The vendor has struggled over the past two years after sales dried up and it was forced to cut its workforce in 2005. In December the firm reported an improvement, with revenue of $28.3 million and a net loss of $89,000 for the third quarter of 2006, compared to revenue of $28.8 million and net income of $961,000, or $0.04 per share, for the Q2 2006. But Carreker said full year revenue for 2006 is expected to be relatively flat, compared to fiscal 2005, albeit with improved profitability.

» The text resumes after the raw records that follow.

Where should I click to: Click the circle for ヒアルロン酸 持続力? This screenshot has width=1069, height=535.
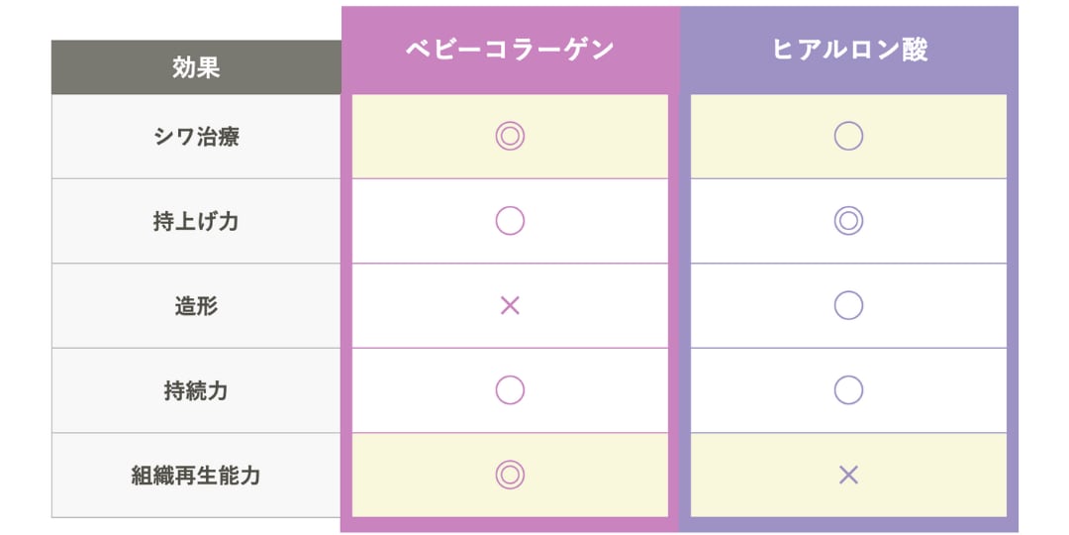tap(848, 390)
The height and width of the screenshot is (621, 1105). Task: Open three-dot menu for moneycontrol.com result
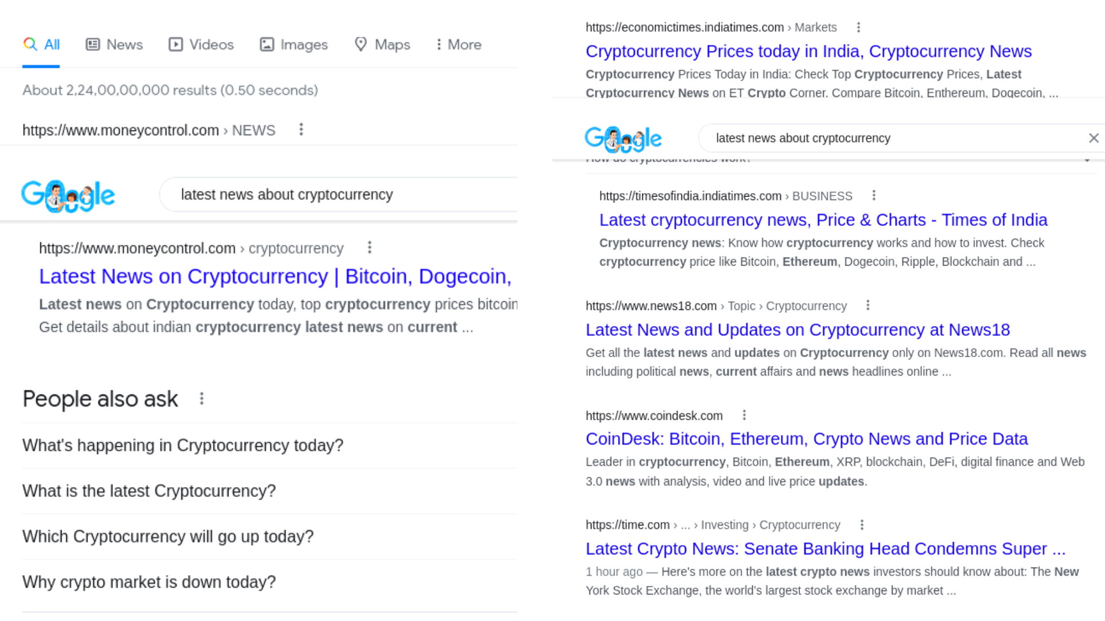coord(369,247)
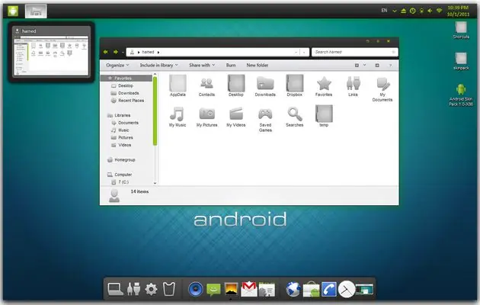
Task: Click the Burn toolbar item
Action: tap(231, 66)
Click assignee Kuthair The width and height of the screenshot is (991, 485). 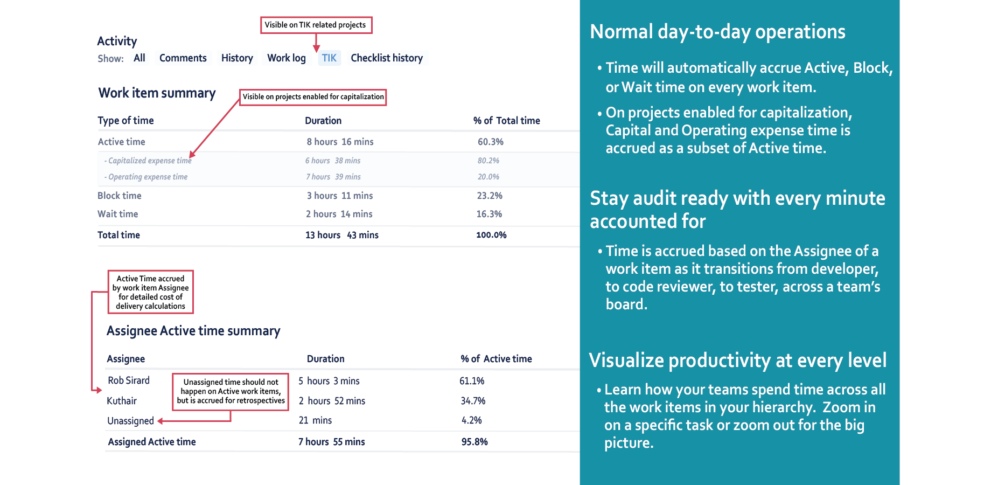[x=122, y=401]
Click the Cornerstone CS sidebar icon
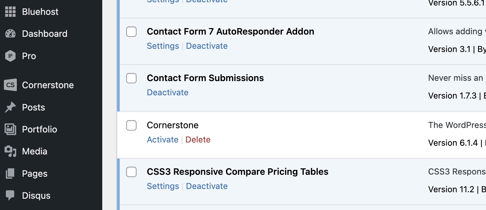 [x=10, y=85]
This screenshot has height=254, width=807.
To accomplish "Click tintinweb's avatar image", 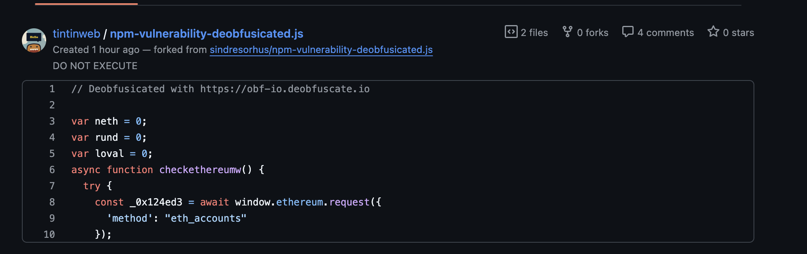I will click(34, 40).

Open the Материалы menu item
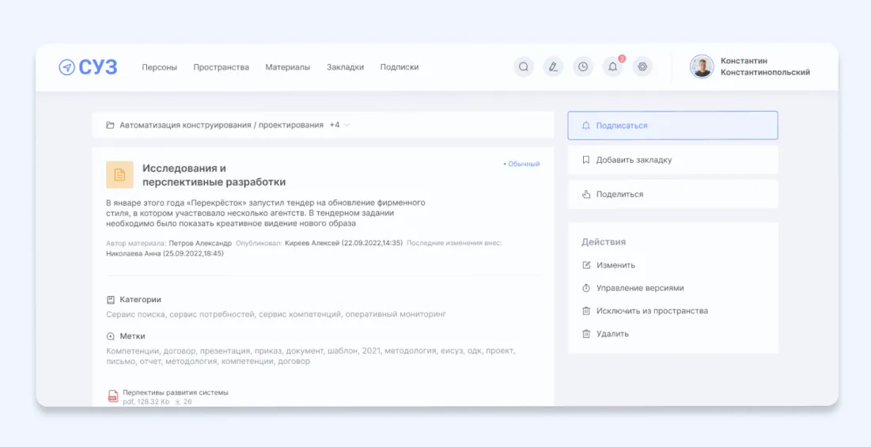tap(288, 67)

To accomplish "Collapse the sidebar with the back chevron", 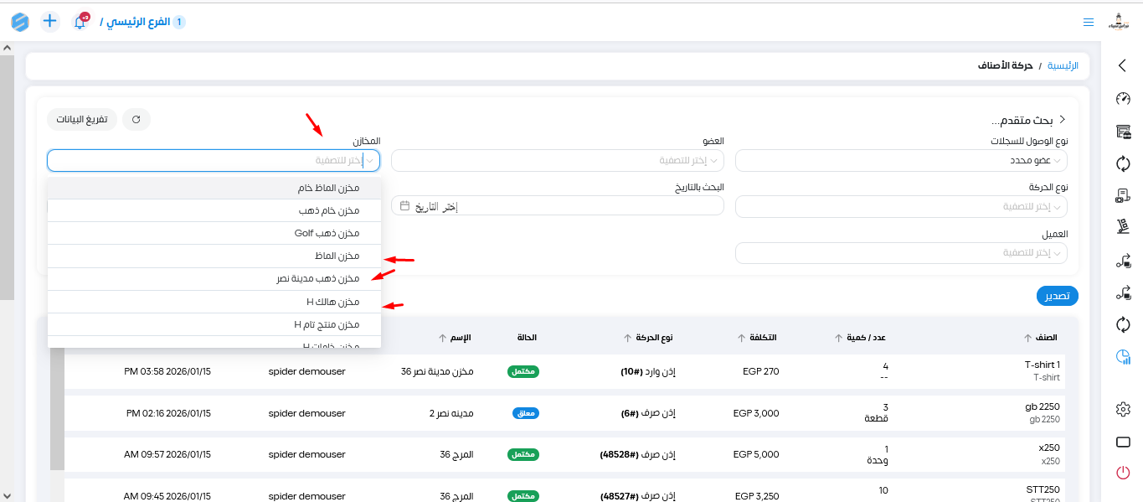I will pyautogui.click(x=1123, y=65).
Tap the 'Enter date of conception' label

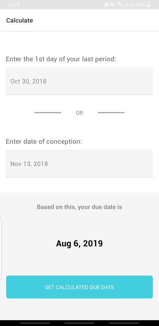click(44, 141)
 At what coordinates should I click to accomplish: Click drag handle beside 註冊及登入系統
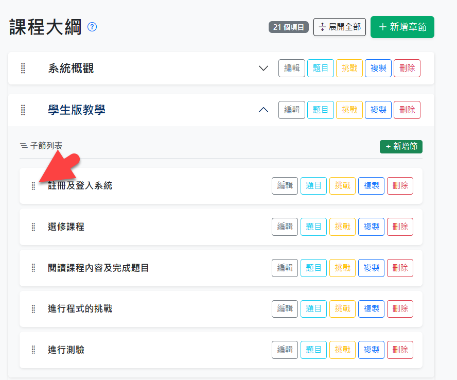(x=33, y=186)
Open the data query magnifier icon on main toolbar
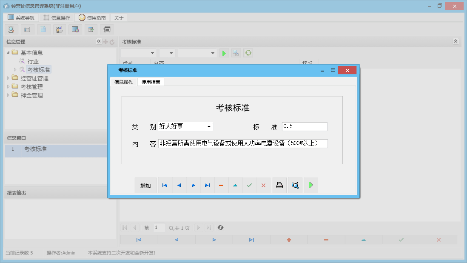 pyautogui.click(x=11, y=29)
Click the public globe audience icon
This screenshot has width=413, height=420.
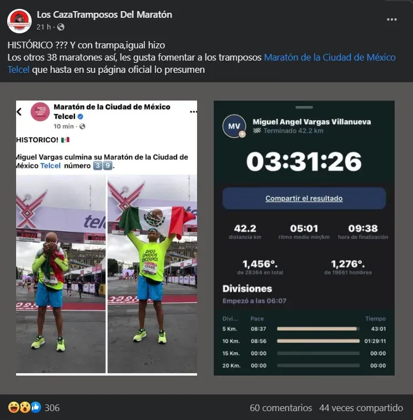pos(61,27)
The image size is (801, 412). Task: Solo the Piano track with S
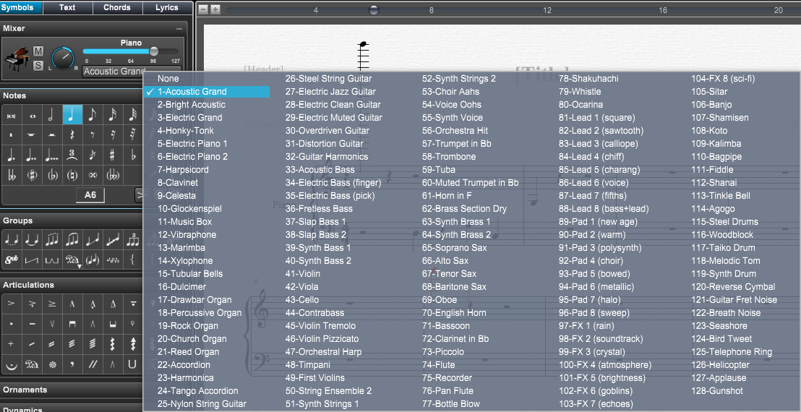pos(38,66)
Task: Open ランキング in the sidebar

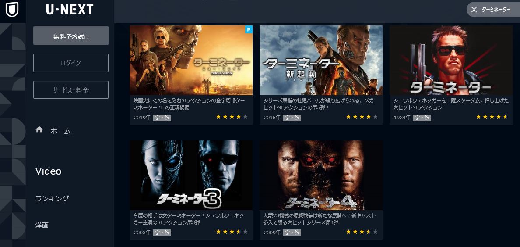Action: click(52, 198)
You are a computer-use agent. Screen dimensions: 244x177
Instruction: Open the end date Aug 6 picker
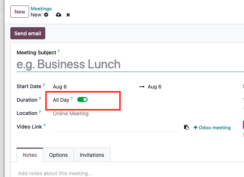click(x=155, y=87)
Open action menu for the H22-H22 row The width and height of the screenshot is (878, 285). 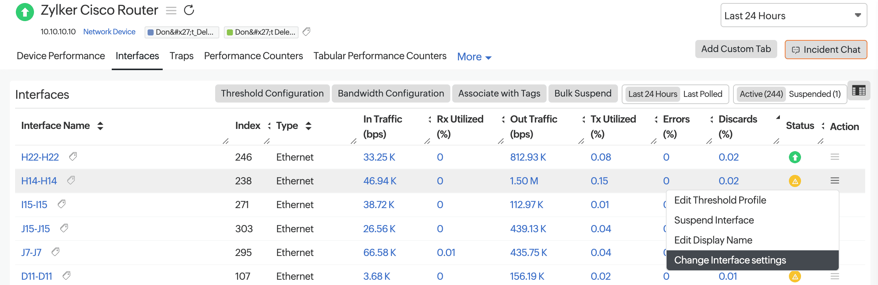(x=835, y=157)
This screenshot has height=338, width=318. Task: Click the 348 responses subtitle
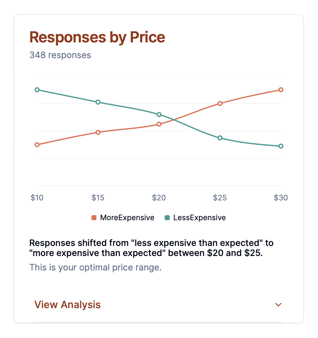click(60, 55)
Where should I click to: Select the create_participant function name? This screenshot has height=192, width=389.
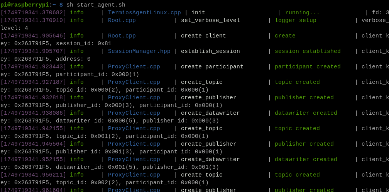(212, 67)
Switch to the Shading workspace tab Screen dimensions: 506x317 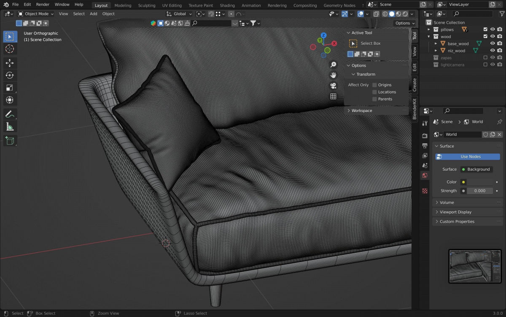click(227, 5)
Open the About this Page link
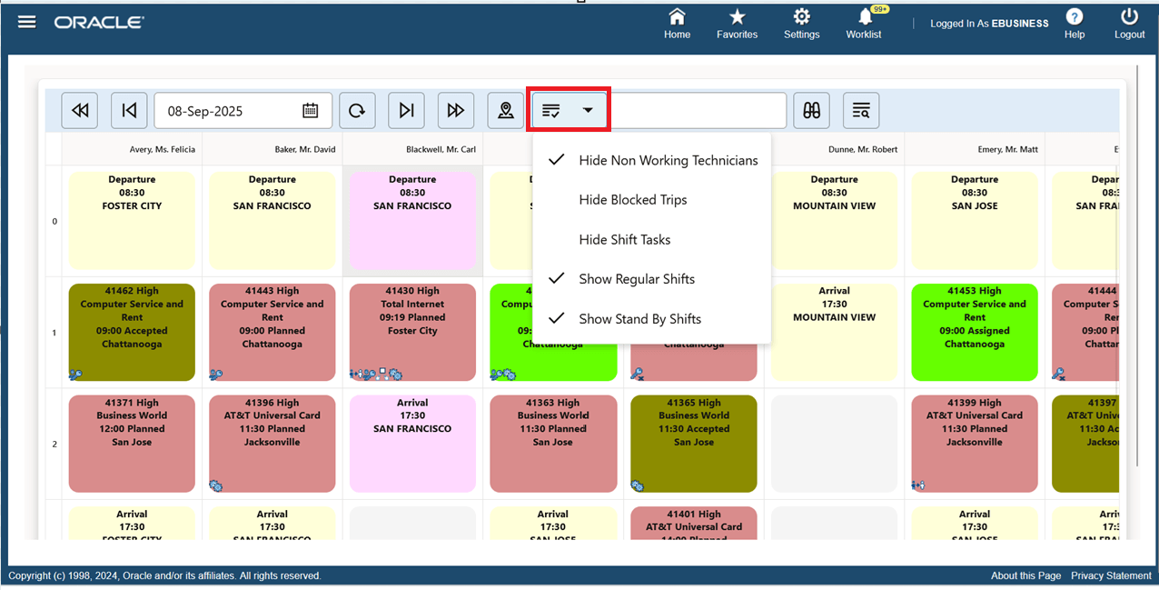1159x590 pixels. point(1025,575)
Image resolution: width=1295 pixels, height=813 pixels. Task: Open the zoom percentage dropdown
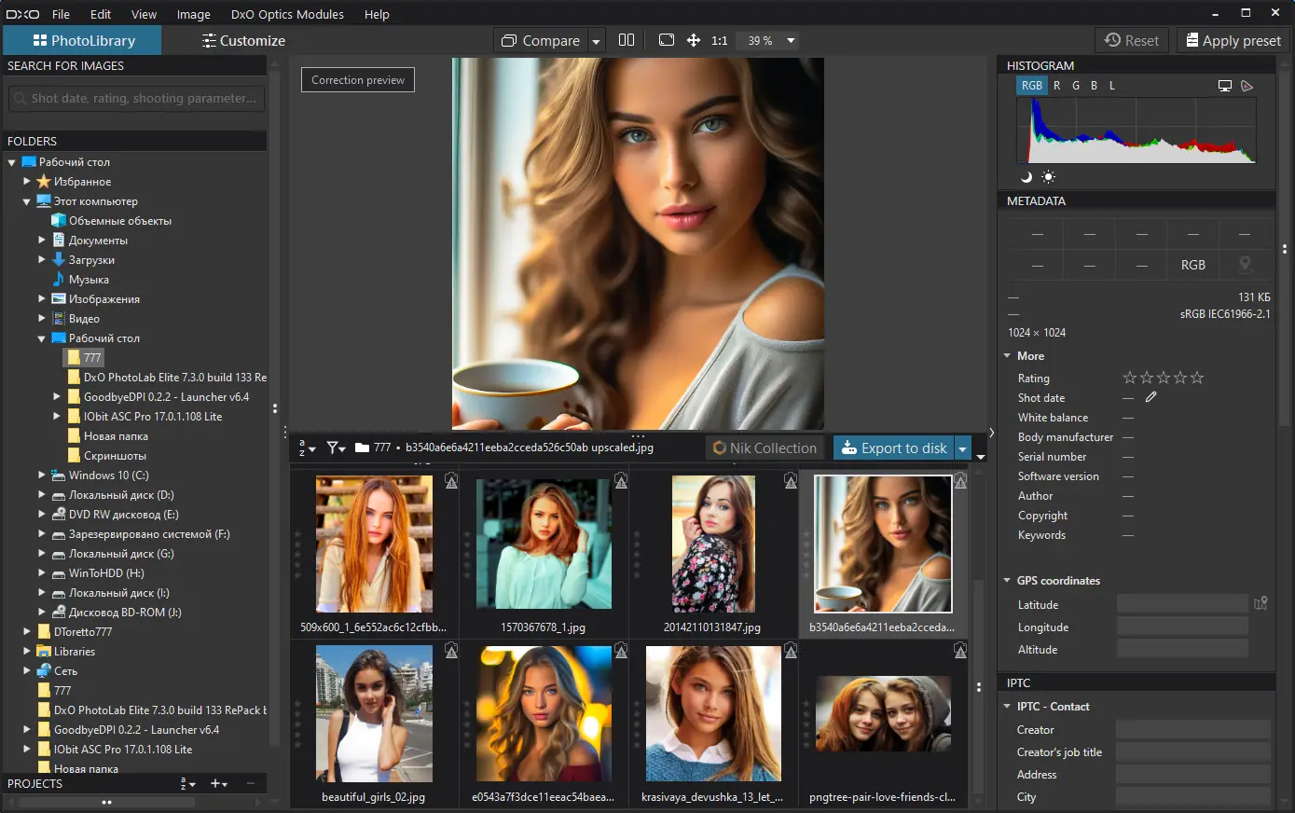791,41
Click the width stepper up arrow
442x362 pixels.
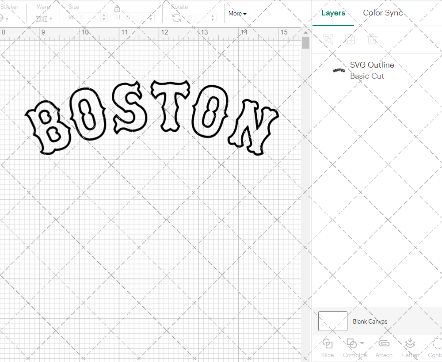tap(104, 15)
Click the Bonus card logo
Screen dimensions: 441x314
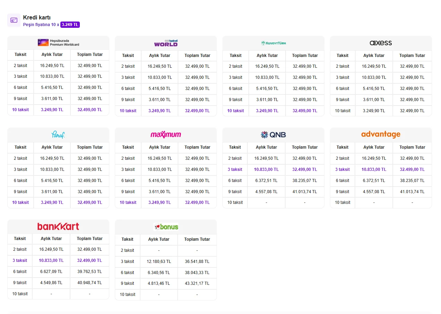[x=166, y=227]
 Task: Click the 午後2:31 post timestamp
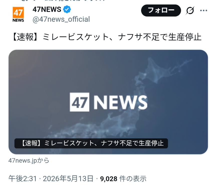(x=23, y=179)
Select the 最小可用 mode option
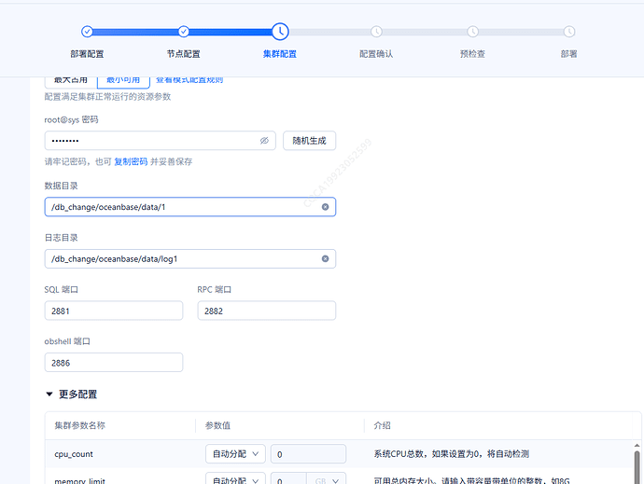The width and height of the screenshot is (644, 484). coord(123,81)
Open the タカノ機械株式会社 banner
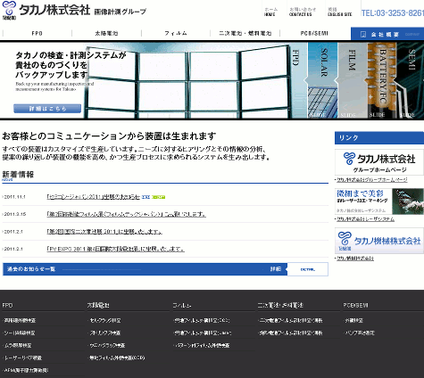 [379, 241]
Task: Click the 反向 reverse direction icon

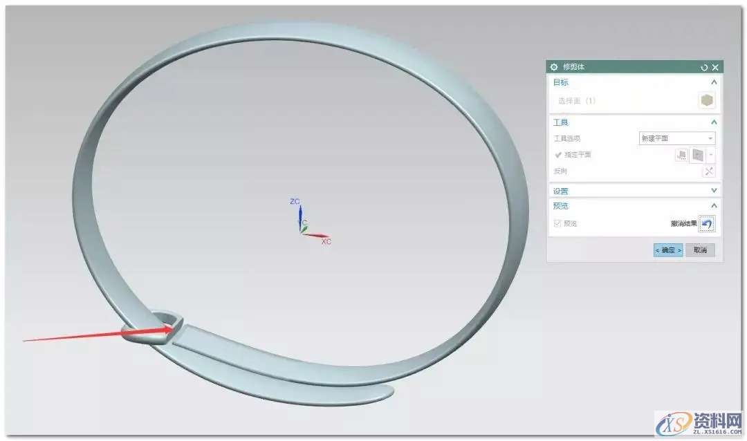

CheckFree says the acquisition will expand its software business and consulting expertise and combine its payments processing services with Carreker's expertise in cheque conversion. As a result, the combined organisation will be able to convert paper cheques into electronic items at the earliest possible points in the payments process – whether at the bank branch, corporate back office or lockbox. Having one provider for these and other capabilities will provide strong value to financial institutions and corporate customers, says CheckFree.
The transaction is expected to be "modestly dilutive" to earnings in the current fiscal year (ending June 30, 2007) and in fiscal 2008.
Commenting on the acquisition, Pete Kight, CheckFree chairman and CEO, says: "This combination will enable financial institutions and corporations to address a range of challenges, from payments convergence and more complex client requirements, to the need for operational efficiency gains and regulatory compliance."
The proposed deal, which is subject to regulatory review, Carreker shareholder approval and other closing conditions, is expected to close by 31 March 2007.